▸ Supplied passage:
238. Product of Array Except Self

Medium (Amazon, LinkedIn, Apple, Facebook, Microsoft)

Given an array of n integers where n > 1, nums, return an array output such that output[i] is equal to the product of all the elements of nums except nums[i].

Solve it without division and in O(n).

For example, given [1,2,3,4], return [24,12,8,6].

Follow up:

Could you solve it with constant space complexity? (Note: The output array does not count as extra space for the purpose of space complexity analysis.)

Explaination:

time complexity is O(n), space complexity is O(n)

public class Solution {

public int[] productExceptSelf(int[] nums) {
    if(nums == null || nums.length == 0) {
        return new int[0];
    }        

    int len = nums.length;
    int[] left = new int[len];
    int[] right = new int[len];
    left[0] = right[len - 1] = 1;
    int[] ans = new int[len];

    for(int i = 1; i < len; i++) {
        left[i] = left[i - 1] * nums[i - 1];
    }

    for(int i = len - 2; i >= 0; i--) {
        right[i] = right[i + 1] * nums[i + 1];
    }

    for(int i = 0; i < len; i++) {
        ans[i] = left[i] * right[i];
    }

    return ans;
}

}

Follow up

time complexity is O(n), space complexity is O(1)

public class Solution {

public int[] productExceptSelf(int[] nums) {
    if(nums == null || nums.length == 0) {
        return new int[0];
    }        

    int len = nums.length;
    int right = 1;
    int[] ans = new int[len];
    ans[0] = 1;

    for(int i = 1; i < len; i++) {
        ans[i] = ans[i - 1] * nums[i - 1];
    }

    for(int i = len - 1; i >= 0; i--) {
        ans[i] *= right;
        right *= nums[i];
    }

    return ans;
}

}

▸ Information shown:
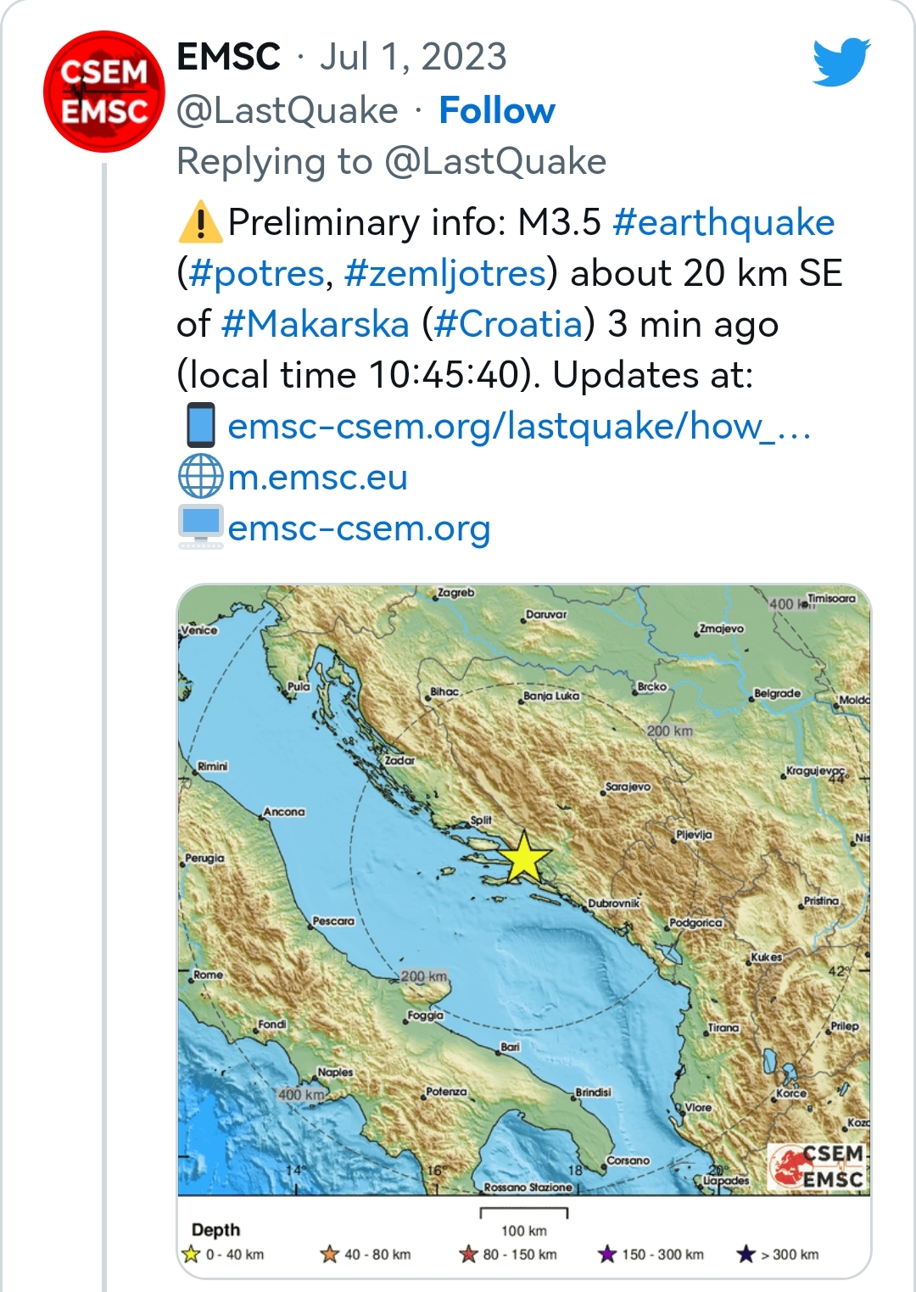Open the #zemljotres hashtag
The width and height of the screenshot is (916, 1292).
(x=445, y=274)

▸ Stated task A: In the product-of-array write-up, rewrite the passage from "for(int i = 0;" to "complexity is O(1)", changing "ans" to "result".
▸ Stated task B: List every company named in the product-of-array write-up.

▸ Correct response A:
for(int i = 0; i < len; i++) {
        result[i] = left[i] * right[i];
    }

    return result;
}

}

Follow up

time complexity is O(n), space complexity is O(1)

▸ Correct response B: Amazon, LinkedIn, Apple, Facebook, Microsoft